Many seem to think that freedom is entitlement. “I can do what I want without regard of your need or rights because I am entitled to!” This sense of entitlement is one of the real problems plaguing the world today. It says such things as:

• “What’s yours should be mine, and you’d better divide it!”

• “If I want, I need it and I should be provided with it.”

• “If you have it, I should have it, too!”

But entitlement does not free us from responsibility, or consideration of others, or limitations on our rights, or from consequence! Just imagine the chaos if everybody did what they want, when they want, where they want, how they want just because they think they are entitled to do so!

• Some people would just blast through stop signals and others had better yield the right of way.

• Some would drive the wrong way on a one way street, concluding that “Whichever way I drive is the right way. Let others beware”

• Some would walk up to your table at Burgerville and make off with your lunch and you’d better let them – after all, they are entitled.

• Some would (and have) quit working and rely on others to provide for them.

And they defend their actions by claiming the freedom of entitlement. Freedom is not entitlement nor is it license. Real freedom recognizes that others have rights and needs, too. I am free to swing my arms around as widely as I desire, but that freedom ends where your nose begins. I have no license to poke you in the snout and blame you for not ducking.

Tom Landry, former Coach of the Dallas Cowboys and a man of faith in Christ, once said: "Most successful football players not only accept rules and limitations but, I believe, they need them. Players are free to perform at their best only when they know what the expectations are where the limits stand. I see this as a biblical principle that also applies to life, a principle our society as a whole has forgotten; you can’t enjoy true freedom without limits."

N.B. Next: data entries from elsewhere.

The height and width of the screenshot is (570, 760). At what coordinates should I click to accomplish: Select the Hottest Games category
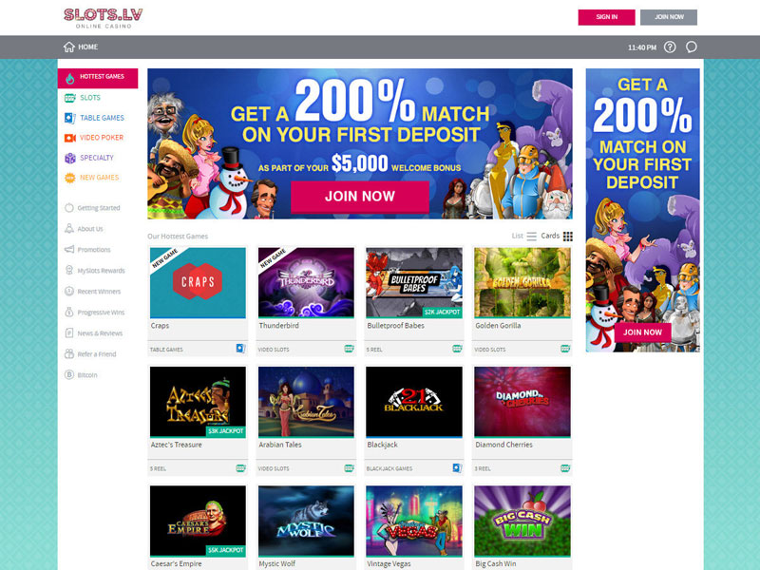(98, 78)
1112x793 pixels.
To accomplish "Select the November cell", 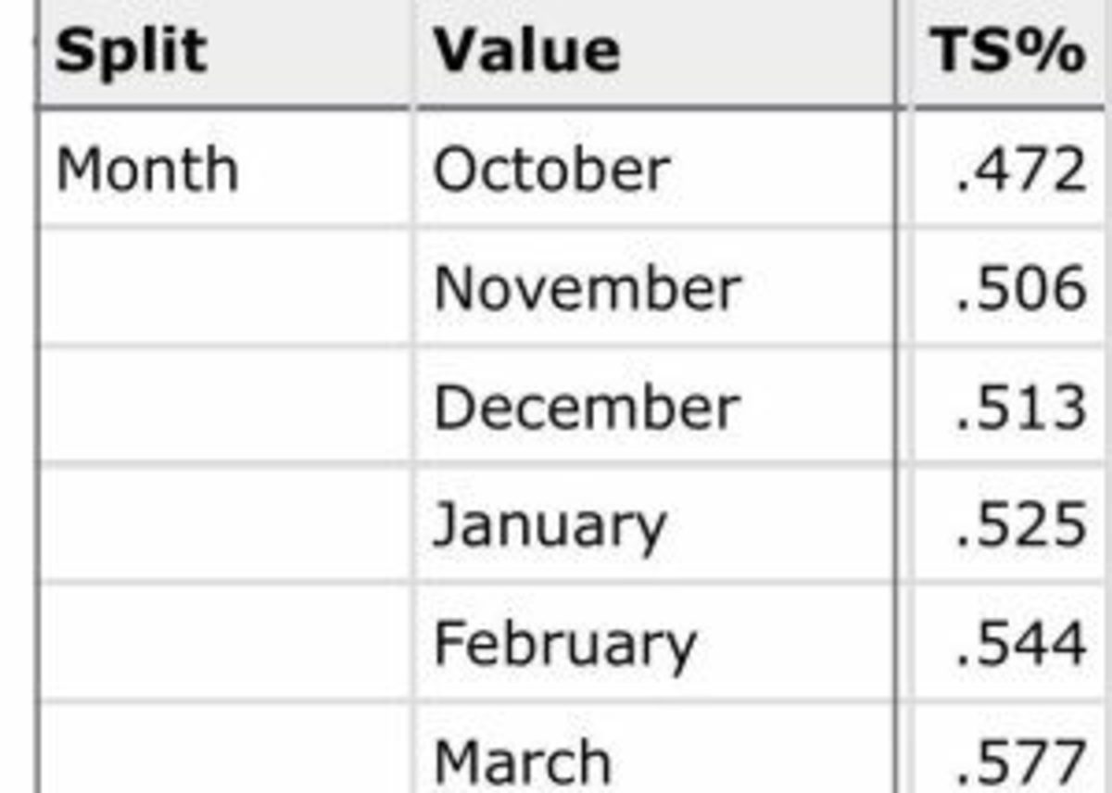I will (588, 288).
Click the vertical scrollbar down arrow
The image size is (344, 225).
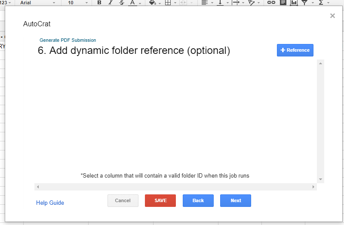point(320,179)
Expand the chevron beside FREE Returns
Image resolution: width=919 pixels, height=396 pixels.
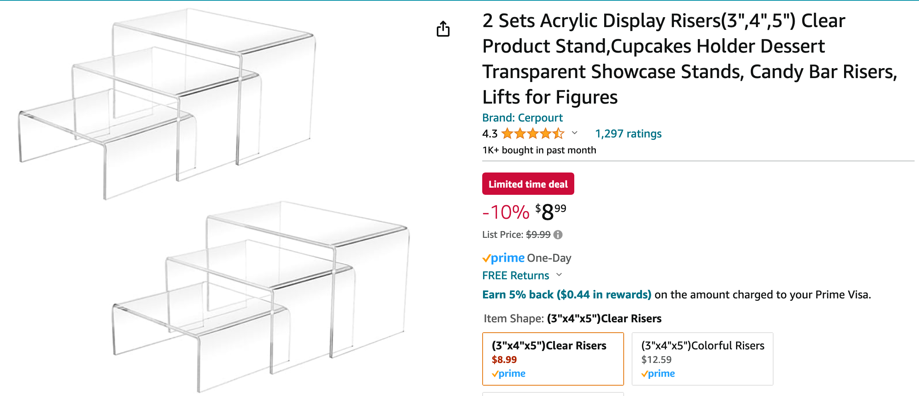coord(559,275)
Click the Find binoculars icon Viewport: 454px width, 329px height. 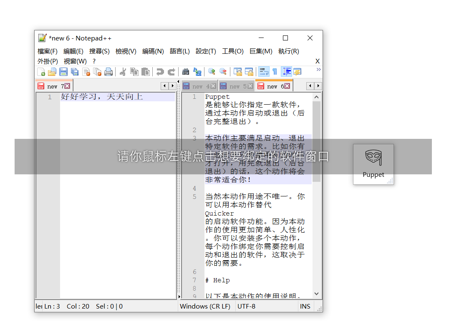(186, 72)

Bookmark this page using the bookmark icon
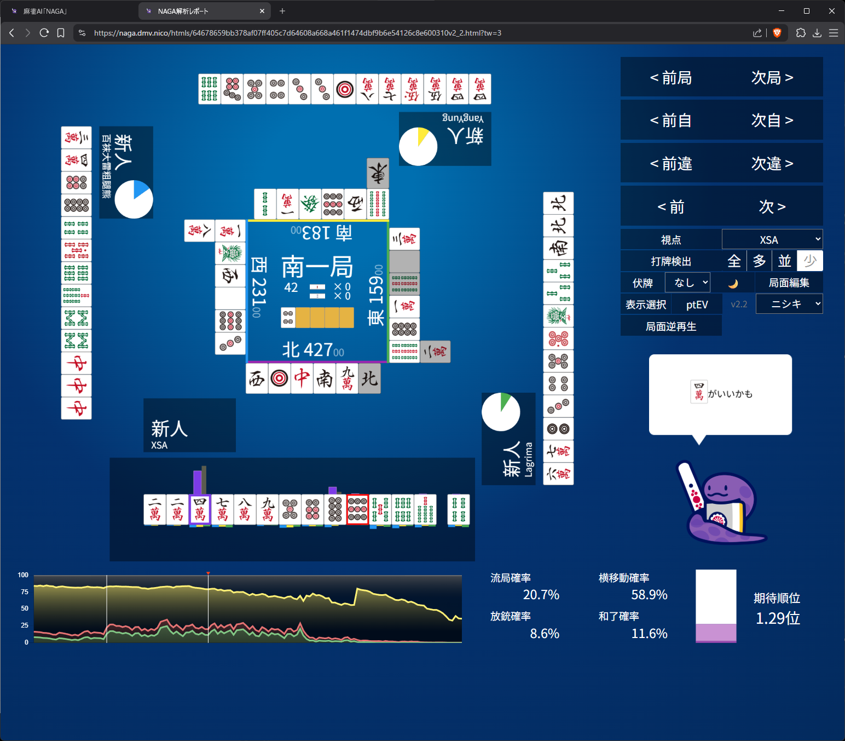point(61,33)
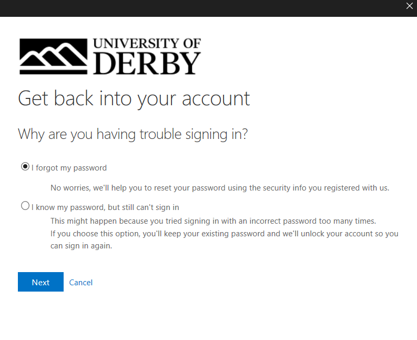Click the phrase 'incorrect password too many times'
Viewport: 417px width, 340px height.
(312, 221)
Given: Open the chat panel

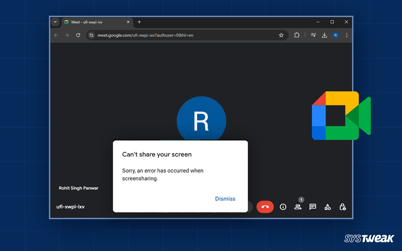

Freedom is not a thing we possess because we deserve it or demand it, nor is it something that nobody can deny us. We enjoy a fragile freedom; a freedom purchased at a terrible cost in terms of hundreds of thousands of lives being snuffed out. We thank our veterans who, in one way or another, contributed to our freedom. But it is fragile freedom that could be taken from us unless we are vigilant, responsible and prayerful! But let's consider the freedom that has been provided for us by the payment of only one life, the life of Jesus Christ.

Paul wrote, "It was for freedom that Christ set us free; therefore keep standing firm and do not be subject again to a yoke of slavery. Behold I, Paul, say to you that if you receive circumcision, Christ will be of no benefit to you. And I testify again to every man who receives circumcision, that he is under obligation to keep the whole Law. You have been severed from Christ, you who are seeking to be justified by law; you have fallen from grace. For we through the Spirit, by faith, are waiting for the hope of righteousness. For in Christ Jesus neither circumcision nor uncircumcision means anything, but faith working through love. You were running well; who hindered you from obeying the truth? This persuasion did not come from Him who calls you. A little leaven leavens the whole lump of dough. I have confidence in you in the Lord that you will adopt no other view; but the one who is disturbing you will bear his judgment, whoever he is. But I, brethren, if I still preach circumcision, why am I still persecuted? Then the stumbling block of the cross has been abolished. I wish that those who are troubling you would even mutilate themselves. For you were called to freedom, brethren; only do not turn your freedom into an opportunity for the flesh, but through love serve one another. For the whole Law is fulfilled in one word, in the statement, ‘You shall love your neighbor as yourself.' But if you bite and devour one another, take care that you are not consumed by one another. But I say, walk by the Spirit, and you will not carry out the desire of the flesh." Galatians 5:1-16 (NASB).